ABOUT THIS TASK:
Return an exact transcript of the material below from the line containing "Task: Click the stone steps below the statue" through its final line, and no other lines.
"""
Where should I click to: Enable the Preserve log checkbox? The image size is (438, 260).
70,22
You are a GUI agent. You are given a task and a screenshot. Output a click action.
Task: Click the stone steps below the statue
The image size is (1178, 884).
"""
PROBLEM SOLUTION:
Task: Click the stone steps below the statue
The image size is (1178, 884).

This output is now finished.